C’est dans cette logique ambiguë qu’apparaît Villager, présenté comme le « Cobalt Strike de l’IA ».
Une architecture qui combine IA et outils de hacking
Développé par une entité chinoise nommée Cyberspike, Villager se distingue par une architecture sophistiquée et largement automatisée.
L’outil repose sur trois piliers :
- Kali Linux : une distribution bien connue des pentesteurs, qui regroupe des centaines d’outils de hacking (scan réseau, exploitation de failles, phishing, etc.).
- DeepSeek AI : un modèle d’intelligence artificielle qui permet à Villager d’interpréter les résultats, de générer des scénarios d’attaque et même de rédiger des commandes automatiquement.
- Un set de plus de 4 200 prompts : préconfigurés pour guider l’IA dans l’exécution d’attaques précises (exfiltration de données, élévation de privilèges, exploitation de vulnérabilités connues).
La communication entre ces différents éléments passe par le Model Context Protocol (MCP), un protocole conçu pour permettre aux IA d’orchestrer des outils externes. Concrètement, l’utilisateur donne un objectif (« compromets ce serveur ») et Villager s’occupe de trouver la meilleure stratégie en mobilisant ses briques logicielles.
Un tel niveau d’automatisation réduit considérablement la barrière à l’entrée. Là où un attaquant devait auparavant maîtriser un arsenal complexe, Villager se charge désormais d’enchaîner les étapes, guidé par l’IA.
Une diffusion massive et préoccupante
Depuis son apparition sur le dépôt PyPI, Villager a déjà été téléchargé près de 10 000 fois en deux mois. Une adoption fulgurante qui soulève plusieurs inquiétudes :
- Disponibilité en open source : n’importe qui peut l’installer en quelques secondes.
- Accessibilité : plus besoin d’années d’expérience pour lancer des attaques sophistiquées.
- Attribution trouble : l’auteur du projet, stupidfish001, serait lié à l’équipe chinoise HSCSEC, réputée pour former des talents recrutés ensuite par des agences liées au renseignement.
Des chercheurs rappellent que la société Cyberspike, derrière Villager, a déjà été associée à des outils malveillants comme AsyncRAT ou Mimikatz.
Le risque du « double usage »
L’histoire de la cybersécurité regorge d’exemples où des outils conçus pour le bien commun ont fini entre de mauvaises mains. Cobalt Strike en est l’illustration parfaite : initialement développé pour aider les entreprises, il est désormais employé dans des campagnes de ransomware et d’espionnage.

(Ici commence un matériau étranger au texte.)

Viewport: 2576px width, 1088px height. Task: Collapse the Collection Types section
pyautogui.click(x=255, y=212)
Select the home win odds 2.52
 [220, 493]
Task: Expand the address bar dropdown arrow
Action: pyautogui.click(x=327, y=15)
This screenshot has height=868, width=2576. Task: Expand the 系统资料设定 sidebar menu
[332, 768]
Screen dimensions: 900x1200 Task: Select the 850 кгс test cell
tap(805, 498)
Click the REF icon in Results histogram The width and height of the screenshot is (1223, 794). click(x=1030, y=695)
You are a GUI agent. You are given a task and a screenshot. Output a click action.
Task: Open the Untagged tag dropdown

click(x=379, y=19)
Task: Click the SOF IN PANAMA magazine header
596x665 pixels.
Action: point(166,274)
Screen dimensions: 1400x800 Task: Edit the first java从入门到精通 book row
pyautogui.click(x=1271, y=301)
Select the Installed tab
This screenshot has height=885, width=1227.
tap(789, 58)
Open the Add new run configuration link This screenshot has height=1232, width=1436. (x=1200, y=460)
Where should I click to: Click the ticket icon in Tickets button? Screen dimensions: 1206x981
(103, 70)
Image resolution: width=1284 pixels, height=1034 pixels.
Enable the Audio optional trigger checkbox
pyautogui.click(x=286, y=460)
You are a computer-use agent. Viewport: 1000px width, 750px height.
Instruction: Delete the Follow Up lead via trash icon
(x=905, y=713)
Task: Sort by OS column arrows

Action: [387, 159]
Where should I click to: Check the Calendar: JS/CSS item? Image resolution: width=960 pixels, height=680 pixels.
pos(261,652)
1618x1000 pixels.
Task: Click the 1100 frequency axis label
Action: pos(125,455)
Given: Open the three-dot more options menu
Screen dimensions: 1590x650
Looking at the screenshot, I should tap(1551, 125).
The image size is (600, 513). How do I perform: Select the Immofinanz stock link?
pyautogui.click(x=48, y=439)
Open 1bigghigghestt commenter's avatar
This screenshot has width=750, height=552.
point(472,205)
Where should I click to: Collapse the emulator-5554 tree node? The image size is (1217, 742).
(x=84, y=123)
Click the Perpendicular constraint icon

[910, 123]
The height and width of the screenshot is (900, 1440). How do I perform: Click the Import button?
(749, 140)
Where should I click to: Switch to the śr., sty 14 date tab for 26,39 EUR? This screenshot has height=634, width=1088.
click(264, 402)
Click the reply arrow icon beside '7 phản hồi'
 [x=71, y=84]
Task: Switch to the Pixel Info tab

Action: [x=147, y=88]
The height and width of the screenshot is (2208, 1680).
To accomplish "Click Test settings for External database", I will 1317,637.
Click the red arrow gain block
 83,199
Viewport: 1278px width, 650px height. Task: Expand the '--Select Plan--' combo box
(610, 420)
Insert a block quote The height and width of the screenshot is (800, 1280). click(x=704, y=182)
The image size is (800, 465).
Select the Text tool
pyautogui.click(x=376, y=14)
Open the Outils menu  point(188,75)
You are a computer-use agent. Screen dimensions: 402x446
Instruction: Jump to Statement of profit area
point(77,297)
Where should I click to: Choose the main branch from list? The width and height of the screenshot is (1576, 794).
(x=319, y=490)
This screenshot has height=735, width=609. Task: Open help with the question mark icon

Avec Villager, le scénario pourrait se répéter, mais amplifié par l’usage de l’IA. Les experts redoutent que cet outil industrialise l’attaque informatique et donne un avantage certain aux cybercriminels les moins expérimentés.
Pour les entreprises, cela implique une nécessité accrue de surveiller leur exposition, d’entraîner leurs SOC (Security Operations Center) à identifier des attaques automatisées, et de renforcer les défenses en profondeur.
À retenir
- Villager est un outil IA de pentest disponible sur PyPI.
- Il combine Kali Linux, DeepSeek AI et plus de 4 200 prompts pour automatiser les attaques.
- Développé par Cyberspike, une entité chinoise au passé controversé.
- Déjà 10 000 téléchargements, ce qui inquiète les SOC et les chercheurs.
- Il illustre parfaitement le problème du double usage en cybersécurité.
Le mot de l’expert
« Villager n’est pas seulement un outil de pentest, c’est une démonstration de ce que l’IA peut apporter à la cyber-offensive. Là où il fallait des années d’expérience, une IA peut désormais guider des attaques de bout en bout. Pour les défenseurs, cela signifie une montée en puissance des menaces, même venant d’acteurs peu qualifiés. »
Vers un futur incertain
Villager incarne un dilemme bien connu en cybersécurité : où tracer la ligne entre innovation utile et outil dangereux ?
S’il est clair qu’un outil IA de pentest peut aider les entreprises à détecter plus vite leurs failles, sa diffusion libre et sa puissance font courir un risque majeur de détournement. L’analogie avec Cobalt Strike laisse penser que Villager pourrait devenir un standard des cyberattaques offensives dans les années à venir.